**TASK TO CARRY OUT**
Could you return every record below exactly as it is written?

**AVAILABLE DATA**
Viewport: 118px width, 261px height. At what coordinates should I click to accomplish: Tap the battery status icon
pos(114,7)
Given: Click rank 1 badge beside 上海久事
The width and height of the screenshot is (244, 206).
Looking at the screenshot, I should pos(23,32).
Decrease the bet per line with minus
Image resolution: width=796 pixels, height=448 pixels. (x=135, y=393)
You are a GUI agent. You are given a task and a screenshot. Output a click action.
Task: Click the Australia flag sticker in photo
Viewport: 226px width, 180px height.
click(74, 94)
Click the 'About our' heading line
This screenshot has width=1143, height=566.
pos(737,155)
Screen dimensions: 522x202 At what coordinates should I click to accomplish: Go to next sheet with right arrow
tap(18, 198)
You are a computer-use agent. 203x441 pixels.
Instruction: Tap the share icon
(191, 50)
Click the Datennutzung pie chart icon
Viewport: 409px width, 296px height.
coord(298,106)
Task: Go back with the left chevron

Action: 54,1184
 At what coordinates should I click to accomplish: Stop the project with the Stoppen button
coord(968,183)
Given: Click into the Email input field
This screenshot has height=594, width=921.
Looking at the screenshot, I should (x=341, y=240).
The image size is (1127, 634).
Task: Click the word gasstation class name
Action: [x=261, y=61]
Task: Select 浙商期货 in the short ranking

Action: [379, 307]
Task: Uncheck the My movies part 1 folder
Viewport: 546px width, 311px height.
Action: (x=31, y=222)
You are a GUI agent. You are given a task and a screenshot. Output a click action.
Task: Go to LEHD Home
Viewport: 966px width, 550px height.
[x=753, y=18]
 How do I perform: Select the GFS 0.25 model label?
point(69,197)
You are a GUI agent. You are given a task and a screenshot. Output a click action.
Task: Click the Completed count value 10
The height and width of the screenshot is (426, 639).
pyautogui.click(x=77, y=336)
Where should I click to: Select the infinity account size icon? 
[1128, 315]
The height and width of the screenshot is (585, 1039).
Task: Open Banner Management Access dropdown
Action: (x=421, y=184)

**RESULT BELOW**
Viewport: 118px width, 261px height. At what coordinates should I click to accomplish: Tap the battery status icon
pos(114,7)
Given: Click rank 1 badge beside 上海久事
The width and height of the screenshot is (244, 206).
Looking at the screenshot, I should pos(23,32).
Decrease the bet per line with minus
Image resolution: width=796 pixels, height=448 pixels. (x=135, y=393)
You are a GUI agent. You are given a task and a screenshot. Output a click action.
Task: Click the Australia flag sticker in photo
Viewport: 226px width, 180px height.
click(74, 94)
Click the 'About our' heading line
This screenshot has width=1143, height=566.
pos(737,155)
Screen dimensions: 522x202 At what coordinates should I click to accomplish: Go to next sheet with right arrow
tap(18, 198)
You are a computer-use agent. 203x441 pixels.
Instruction: Tap the share icon
(191, 50)
Click the Datennutzung pie chart icon
Viewport: 409px width, 296px height.
coord(298,106)
Task: Go back with the left chevron

Action: 54,1184
 At what coordinates should I click to accomplish: Stop the project with the Stoppen button
coord(968,183)
Given: Click into the Email input field
This screenshot has height=594, width=921.
Looking at the screenshot, I should (x=341, y=240).
The image size is (1127, 634).
Task: Click the word gasstation class name
Action: [x=261, y=61]
Task: Select 浙商期货 in the short ranking

Action: [379, 307]
Task: Uncheck the My movies part 1 folder
Viewport: 546px width, 311px height.
Action: (x=31, y=222)
You are a GUI agent. You are given a task and a screenshot. Output a click action.
Task: Go to LEHD Home
Viewport: 966px width, 550px height.
[x=753, y=18]
 How do I perform: Select the GFS 0.25 model label?
point(69,197)
You are a GUI agent. You are given a task and a screenshot. Output a click action.
Task: Click the Completed count value 10
The height and width of the screenshot is (426, 639).
pyautogui.click(x=77, y=336)
Where should I click to: Select the infinity account size icon? 
[1128, 315]
The height and width of the screenshot is (585, 1039).
Task: Open Banner Management Access dropdown
Action: (x=421, y=184)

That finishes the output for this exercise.